A alergia à proteína do leite de vaca está em outro cenário. É um comprometimento da proteína do leite e é ela que estimula o sistema imunológico. Então, o sistema imunológico entende a proteína do leite como inimiga e cada vez que que o paciente toma, ele elabora um ataque que gera sintomas, que podem inclusive pôr a vida do paciente em risco.

 

Quais os sintomas de quem tem alergia ao leite?

O que é importante que as pessoas saibam é que estes sintomas ocorrem no máximo até duas horas após a ingestão do leite. Então, não adianta o paciente falar: “Acho que é o leite porque ontem eu tomei”. São sintomas imediatos na pele, como vermelhões e inchaços. Pode haver sintomas respiratórios como um desconforto, rouquidão e dificuldade para respirar, isso caracteriza uma anafilaxia, que é essa resposta imediata que coloca o paciente em risco. Também pode haver sintomas gastrointestinais de cólica intensa e diarreia.

Na alergia, os sintomas são bastante variados e podem mudar de acordo com a idade da criança e do adulto.

 

O paciente corre risco de morte?

O paciente corre risco de morte na alergia por causa dessa proteína IGE. Ela pode suscitar uma resposta intensa nos vasos que dilatam todos no mesmo instante, faltar sangue e aí o paciente pode morrer de choque.

 

Suspende-se a ingestão do leite e está resolvido?

Quando o paciente tem alergia ao leite, o que eu vou dizer? “Suspenda o leite”, mas também não é tarefa fácil. O leite está em diversos alimentos que nem sempre ficam claros para a população: chocolate é leite, manteiga é leite e produtos industrializados contêm leite.

Hoje temos uma nova legislação de rotulagem que nos ajuda bastante, mas ainda assim nem todos os alimentos estão rotulados.

É importante saber que cosméticos podem ter leite, medicamentos podem ter leite e a tudo isso o paciente precisa estar atento e avisado para você não ter o que a gente chama de escape involuntário.

 

Mesmo em pequenas quantidades pode haver reação?

No caso da alergia sim. Existem pacientes que são mais suscetíveis à reação a quantidades realmente mínimas, mas outros não. Em um primeiro momento, orientamos essa exclusão para todo mundo, depois cada paciente mostra o quanto pode ser um pouco mais flexível ou não.

Na intolerância, a história é completamente diferente. Na intolerância à lactose existe quantidades que vão desencadear ou não esse sintoma.

Na intolerância, o paciente toma o leite sem lactose e na alergia tudo que é leite está fora.

 

É possível cessar a alergia à proteína do leite nas crianças ao longo dos anos com o crescimento?

Cerca de 80% das crianças voltam a tolerar o leite.

 

Quais os sintomas do paciente que tem intolerância à lactose?

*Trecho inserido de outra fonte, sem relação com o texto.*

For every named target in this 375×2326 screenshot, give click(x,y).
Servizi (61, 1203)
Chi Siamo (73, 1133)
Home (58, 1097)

O paciente perde a lactase e ela não volta mais. Geneticamente vai evoluindo, vai crescendo e o corpo vai mudando e a produção de lactase diminui, isso é genético. O paciente vai crescendo e percebendo que o leite não cai bem, não se sente bem, começa a se instalar uma intolerância à lactose.

É importante que todos saibam que ela vai se instalando por uma característica genética ao longo da vida, ela passa a ser muito mais comum a partir de quando somos adolescentes e adultos, e aí, mais uma vez, os sintomas dependem da quantidade e da característica do produto.

Como curiosidade, por exemplo, o queijo amarelo, apesar de ter muita proteína, não tem nada de lactose, tem bem menos lactose, então, o paciente o tolera, mas o leite não.

E o que é não tolerar? É tomar e ter gases, distensão abdominal, diarreia, às vezes dor de cabeça, às vezes obstipação, quer dizer uma série de sintomas, mas sempre focado no trato gastrointestinal. É um desconforto, isso ninguém discute, mas não há risco.

 

Existe um controle medicamentoso no caso de intolerância?

A intolerância à lactose é um problema da lactase, enzima que digere a lactose e que o paciente pode repor. Então, 30 minutos antes de ir para um evento, uma festa que o paciente acha que pode ter alguma alimentação com leite, toma essa lactase e fica mais protegido, não é um tratamento, é uma reposição.

 

Pode tomar com frequência?

Pode tomar com frequência. Na prática do dia a dia o que às vezes os pacientes falam é: “Nem sempre adianta tanto quanto eu gostaria”. Então, percebo que nem sempre se deve ficar tomando todo o tempo, é mais em situações especiais.